Atonal Electronic Chamber Music for Cats, a new album of electronic music by Xenia Pestova Bennett, has had its recent launch. Sarah Ballard caught up with Xenia to hear about the recording.

 Tell us about Atonal Electronic Chamber Music for Cats and the inspiration behind it. 

I started this project during the first UK lockdown in 2020. Suddenly, all of my performances disappeared and I completely lost the drive to play the piano. I’ve decided to try something different: dig out a few synths and play around with sounds. I had no idea where it might lead at the time, the music sort of composed itself, as if I was just wriggling my fingers and the sounds were coming out. It was a kind of an escapist fantasy, disappearing back into the sound world of late 1990s and early 2000s to get away from the dystopian present.
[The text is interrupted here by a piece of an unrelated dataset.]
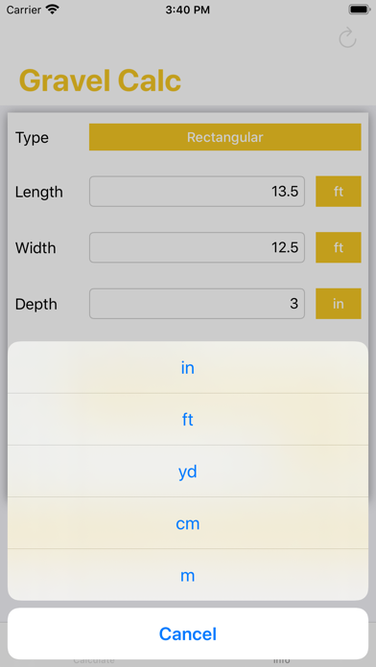Viewport: 376px width, 667px height.
Task: Focus the Depth field showing 3
Action: pos(197,304)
What is the relationship between your work as a pianist and as a composer?

Although I compose for other instruments as well, at the moment my primary focus is to create something that I can “make” myself - either purely electronic, or something that I play or participate in as a pianist / keyboardist. This gives me a very direct physical / tactile connection with the content. This project also has a tactile quality to it - I purposefully did not quantise the tracks. I multitracked everything by listening and trying to intuit how things fit together, hence the “chamber music” of the title - playing along with yourself! I also have many memories of playing tapes in my Walkman as a teenager and completely wrecking them until they were wobbly and uneven: for me, this music has this fragile quality of a worn-out cassette.
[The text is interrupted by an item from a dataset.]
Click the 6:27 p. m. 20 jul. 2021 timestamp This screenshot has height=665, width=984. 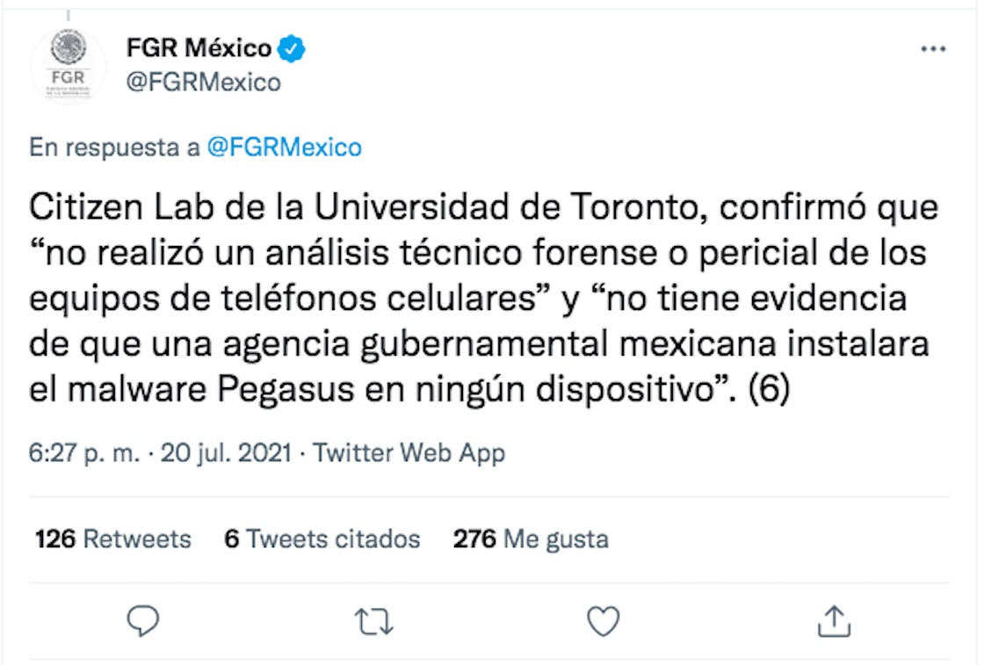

Do you own the vintage synths in the recording?

My other half composer Ed Bennett owns the Yamaha CS1X, which was used for much of the source material in the initial recording stages. I was lucky to have access to the epic Korg MonoSynth 2000 courtesy of Michael Keeney and borrowed the MicroKorg Vocoder from Hannah Peel as we were all living around the corner from each other in a seaside town in Northern Ireland.

The remix tracks by Rrose and The Transcendence Orchestra really enrich the album as a whole. How did this collaboration come about?

I appreciate the incredibly diverse work of these artists, who are mostly active in fields that are quite different to my own, although we do have a lot of overlap and share the love of experimentation. I met Rrose (Seth Horvitz) and the duo of Dan Bean / Anthony Child in London a few years ago, initially introduced by a mutual friend and then subsequently at a crazy experimental performance event in an underground shaft of the Brunel museum in London, where they were featured artists. We stayed in touch and occasionally intersect online or at each other’s performances, which is always fun, so I felt that they were obvious choices to ask to contribute to this project. I am honoured to have them join me!

What would you like the listener to take away from this recording?

I hope you like the sounds - with all their touching nostalgic inherent unapologetic cheesiness. These instruments contributed so much to a whole generation of music listeners at an important time, and their sonic imprint remains lodged in our ears and our hearts. Enjoy the corny glory, humour and humanity of the "sounds of the future” from the past.